The house is in the Usk Valley (MR SO 086258 Explorer 12 sometimes marked as a museum) and we are four miles south east of the small market town of Brecon. Built in 1824 as a storehouse for grain (to feed Cardiff) and wool (for Bristol and beyond), it's a curious mixture of new and comfortably worn, with low ceilings making it seem rather old fashioned. The house creaks from time to time, but this, and the birdlife, are often the only sounds from the deep peace of a Welsh National Park – except for summer bank holidays.
The house has been converted from a working building into a tranquil place, in a beautiful and accessible part of Wales. The Monmouthshire and Brecon canal, built to serve the area over 200 years ago still runs at the foot of the garden and there's a house punt, in graceful retirement after 35 years of hard labour on the Cherwell, for anyone wanting to explore by water in the summer. The views stretch over fields and hills to Pen y Fan, the highest peak in southern Britain.
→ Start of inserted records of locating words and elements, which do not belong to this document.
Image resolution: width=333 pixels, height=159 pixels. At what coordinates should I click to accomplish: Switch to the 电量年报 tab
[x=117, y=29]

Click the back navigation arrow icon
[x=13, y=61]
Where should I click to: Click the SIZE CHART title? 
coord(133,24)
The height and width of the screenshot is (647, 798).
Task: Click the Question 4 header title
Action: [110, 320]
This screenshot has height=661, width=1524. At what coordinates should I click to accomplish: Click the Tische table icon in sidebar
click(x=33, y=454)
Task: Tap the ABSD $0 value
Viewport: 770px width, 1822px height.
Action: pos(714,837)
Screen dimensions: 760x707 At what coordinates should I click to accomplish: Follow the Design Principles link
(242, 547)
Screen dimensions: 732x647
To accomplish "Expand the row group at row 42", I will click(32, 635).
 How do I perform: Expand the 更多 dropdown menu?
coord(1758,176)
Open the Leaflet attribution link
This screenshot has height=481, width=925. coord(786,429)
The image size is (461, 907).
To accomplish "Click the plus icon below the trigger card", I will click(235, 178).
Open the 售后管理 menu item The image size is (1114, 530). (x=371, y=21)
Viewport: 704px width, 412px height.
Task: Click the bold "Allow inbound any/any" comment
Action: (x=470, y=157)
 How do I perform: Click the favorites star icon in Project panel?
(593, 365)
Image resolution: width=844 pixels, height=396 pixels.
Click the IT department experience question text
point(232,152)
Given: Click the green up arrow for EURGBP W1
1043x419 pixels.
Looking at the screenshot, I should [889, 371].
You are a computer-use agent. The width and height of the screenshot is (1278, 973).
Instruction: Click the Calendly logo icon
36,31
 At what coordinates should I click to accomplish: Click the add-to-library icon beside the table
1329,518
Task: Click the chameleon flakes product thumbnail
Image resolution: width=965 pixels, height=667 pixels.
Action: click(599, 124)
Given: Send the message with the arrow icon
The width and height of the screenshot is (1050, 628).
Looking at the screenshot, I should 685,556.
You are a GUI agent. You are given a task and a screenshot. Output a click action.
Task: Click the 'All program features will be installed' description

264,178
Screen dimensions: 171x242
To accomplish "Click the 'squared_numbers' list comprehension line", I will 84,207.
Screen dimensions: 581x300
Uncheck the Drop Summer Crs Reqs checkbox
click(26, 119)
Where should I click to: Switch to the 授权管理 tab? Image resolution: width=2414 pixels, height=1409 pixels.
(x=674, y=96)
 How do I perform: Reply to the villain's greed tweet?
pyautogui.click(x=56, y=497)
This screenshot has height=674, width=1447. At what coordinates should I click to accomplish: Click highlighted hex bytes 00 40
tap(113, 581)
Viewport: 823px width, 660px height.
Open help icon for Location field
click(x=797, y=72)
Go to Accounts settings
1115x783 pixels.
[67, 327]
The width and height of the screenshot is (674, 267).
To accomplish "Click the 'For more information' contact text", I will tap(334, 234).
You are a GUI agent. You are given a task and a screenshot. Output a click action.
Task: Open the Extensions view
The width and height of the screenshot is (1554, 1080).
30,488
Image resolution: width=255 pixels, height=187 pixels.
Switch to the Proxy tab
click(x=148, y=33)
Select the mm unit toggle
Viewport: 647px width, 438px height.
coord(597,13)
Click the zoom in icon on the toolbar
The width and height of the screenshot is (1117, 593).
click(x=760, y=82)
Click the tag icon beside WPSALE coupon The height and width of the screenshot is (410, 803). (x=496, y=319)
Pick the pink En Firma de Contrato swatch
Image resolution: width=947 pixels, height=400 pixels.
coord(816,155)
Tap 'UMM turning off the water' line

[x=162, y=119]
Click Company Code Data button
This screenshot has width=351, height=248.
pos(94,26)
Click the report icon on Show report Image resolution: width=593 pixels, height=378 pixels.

Guests come to stay for all sorts of reasons – en route, writing, bringing instruments to play, painting, walking or bicycling, and quite often simply sitting in the garden reading and sleeping. The Storehouse had a brief working life, abruptly stopped by the arrival of railways in the 1840's that took away transport from the canals. Several short adventures have seen it emerge finally as a relaxed house for all seasons.
Outside the house at night there is not a lot of light pollution and we are a dark sky reserve, the first in Wales, awarded by the International Dark Sky Association. For around 120 nights a year, mostly in winter, the sky is clear and offers anyone with a telescope views into deep space.